Friday, April 18, 2014

Figures Don't Lie, but...

Last time I was enthusiastic about a sign of better discipline among Americans, that 84% of those receiving income tax refunds planned to use them to pay down debt according to a Bankrate article.  Although I hate to put a damper on such good news, I may have to rethink my position and should surely have been a little more careful.

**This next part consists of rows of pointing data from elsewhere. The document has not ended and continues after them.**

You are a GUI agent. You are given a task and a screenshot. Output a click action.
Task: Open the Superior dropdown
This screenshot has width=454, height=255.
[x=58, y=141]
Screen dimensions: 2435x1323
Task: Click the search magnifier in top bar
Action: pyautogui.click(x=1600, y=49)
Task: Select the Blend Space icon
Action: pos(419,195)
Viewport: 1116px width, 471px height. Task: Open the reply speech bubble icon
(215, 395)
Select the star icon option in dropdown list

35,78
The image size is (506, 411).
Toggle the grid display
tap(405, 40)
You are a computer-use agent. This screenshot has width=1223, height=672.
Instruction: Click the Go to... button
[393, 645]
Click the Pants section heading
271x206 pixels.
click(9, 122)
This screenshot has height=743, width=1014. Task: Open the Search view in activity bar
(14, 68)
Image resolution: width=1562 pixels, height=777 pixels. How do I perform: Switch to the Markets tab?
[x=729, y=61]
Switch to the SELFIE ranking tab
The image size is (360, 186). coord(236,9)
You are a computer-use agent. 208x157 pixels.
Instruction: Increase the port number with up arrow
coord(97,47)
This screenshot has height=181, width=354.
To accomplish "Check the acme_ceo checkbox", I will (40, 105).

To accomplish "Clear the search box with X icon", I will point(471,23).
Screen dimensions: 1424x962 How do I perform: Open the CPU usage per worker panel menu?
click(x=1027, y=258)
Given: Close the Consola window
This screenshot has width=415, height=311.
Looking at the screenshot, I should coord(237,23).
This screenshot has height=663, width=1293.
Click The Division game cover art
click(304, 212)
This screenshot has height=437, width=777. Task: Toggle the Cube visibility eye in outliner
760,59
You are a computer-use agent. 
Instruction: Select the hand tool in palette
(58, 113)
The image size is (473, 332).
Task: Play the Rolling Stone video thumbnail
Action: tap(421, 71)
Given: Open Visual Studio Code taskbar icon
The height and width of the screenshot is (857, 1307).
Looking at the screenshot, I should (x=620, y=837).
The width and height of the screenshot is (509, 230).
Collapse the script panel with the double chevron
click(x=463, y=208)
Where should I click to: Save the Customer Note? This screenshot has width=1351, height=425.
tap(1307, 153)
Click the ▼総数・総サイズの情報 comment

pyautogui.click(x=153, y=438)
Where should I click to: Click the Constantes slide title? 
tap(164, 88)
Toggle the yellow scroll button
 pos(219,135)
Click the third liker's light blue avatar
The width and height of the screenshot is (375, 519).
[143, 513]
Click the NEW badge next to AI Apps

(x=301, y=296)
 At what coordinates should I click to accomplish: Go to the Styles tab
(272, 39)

Since this is the week of the tax deadline, other articles and statistics also appeared along the same lines.  From the USA Today/Gannett on Friday (April 11), the chart shown here tells a different story.  About 58% intend to pay down debt or save the refund.  This is more than half, but quite a bit less than the 84% from Bankrate.  This information looks reliable with references listed as: Internal Revenue Service; H&R Block; Tax Foundation; Tax Policy Center;; Giving USA; Center on Budget and Policy Priorities; Pew Charitable Trusts.

A few days later on April 15, another small box ran in the USA Today with this information based on a Capital One Bank survey of over 1000 people.  Now only 40% intend to save a majority of it and 42% show up as spenders.  What’s up with all these discrepancies?
The lesson for me and for all of us is one I covered way back in October 2011.  Surveys and polls cannot be totally trusted.  Even if they have an adequate sample size and the professional pollsters have gone to great lengths to ensure a representative sample, other problems may still arise.  When self-reporting, people are not always honest.  Sometimes they want to impress the questioners, as it could be in this case, or even shock them, as may be the case with drug polls of teenagers.  Even when they are trying to make every effort to be honest, the wording of the polling question can influence people – choice of words or introductory phrases can imply the intention of the question.  The order in which the survey presents the questions can develop a mood or a pattern.  Outside events or experiences also can influence the mood or opinion of the survey subjects, for example, opposition to gun ownership peaks shortly after a highly publicized shooting incident.

I’m glad many people are making responsible decisions about the use of their tax refunds, but in retrospect, I’m really not sure if it’s a majority or not.